## EXERCISE PROMPT
Lower down are entries containing pictures. Copy exactly, without those pictures, the lines from the line with "Task: Select fax" through the line with "How do I perform: Click".

## SUPPLIED RECORDS
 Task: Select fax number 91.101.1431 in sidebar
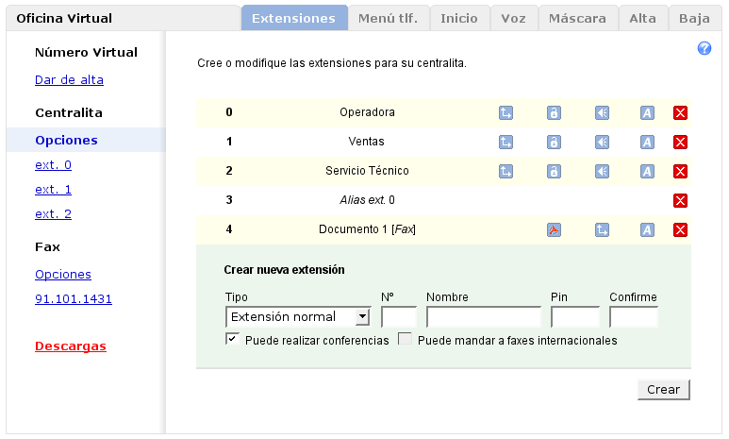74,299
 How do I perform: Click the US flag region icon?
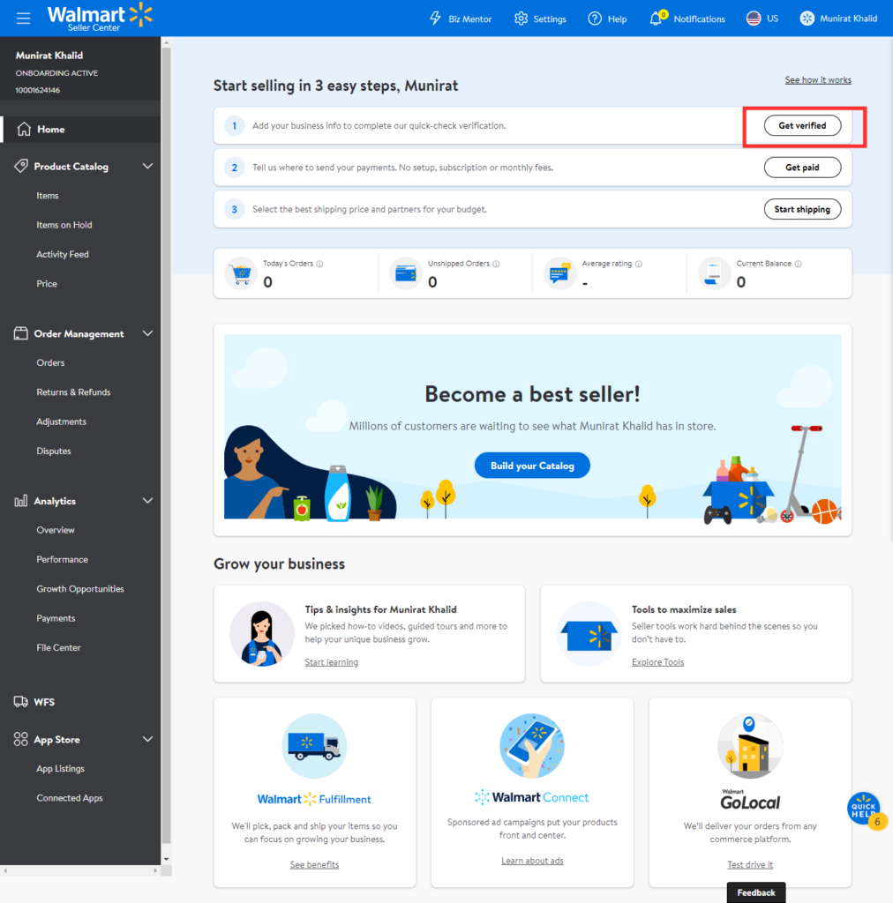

* * *

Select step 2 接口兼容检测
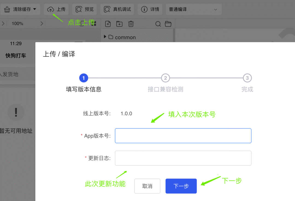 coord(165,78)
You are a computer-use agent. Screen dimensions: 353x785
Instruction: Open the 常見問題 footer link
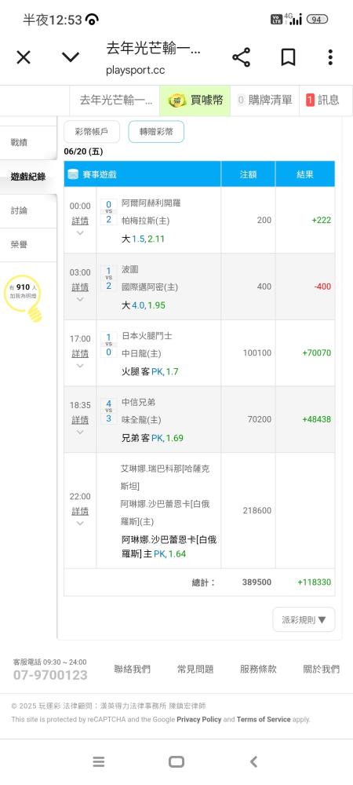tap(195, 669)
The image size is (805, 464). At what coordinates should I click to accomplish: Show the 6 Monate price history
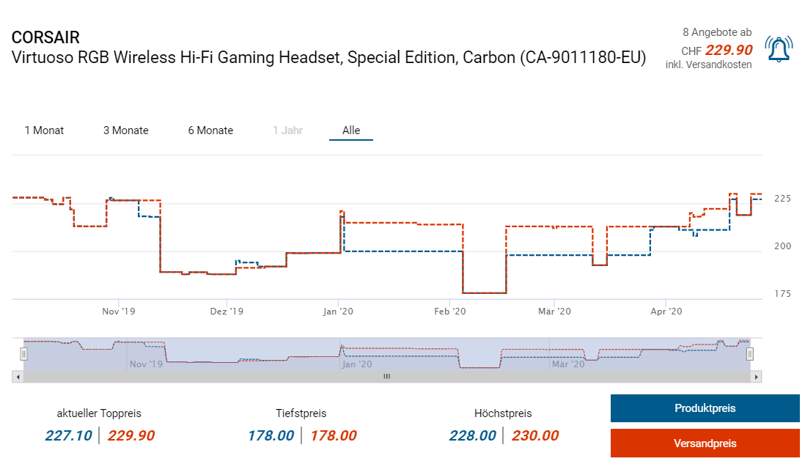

--

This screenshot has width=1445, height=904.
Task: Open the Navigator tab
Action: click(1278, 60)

## SOLUTION TO THE PROBLEM
 Task: Select fax number 91.101.1431 in sidebar
74,299
 How do I perform: Click the US flag region icon?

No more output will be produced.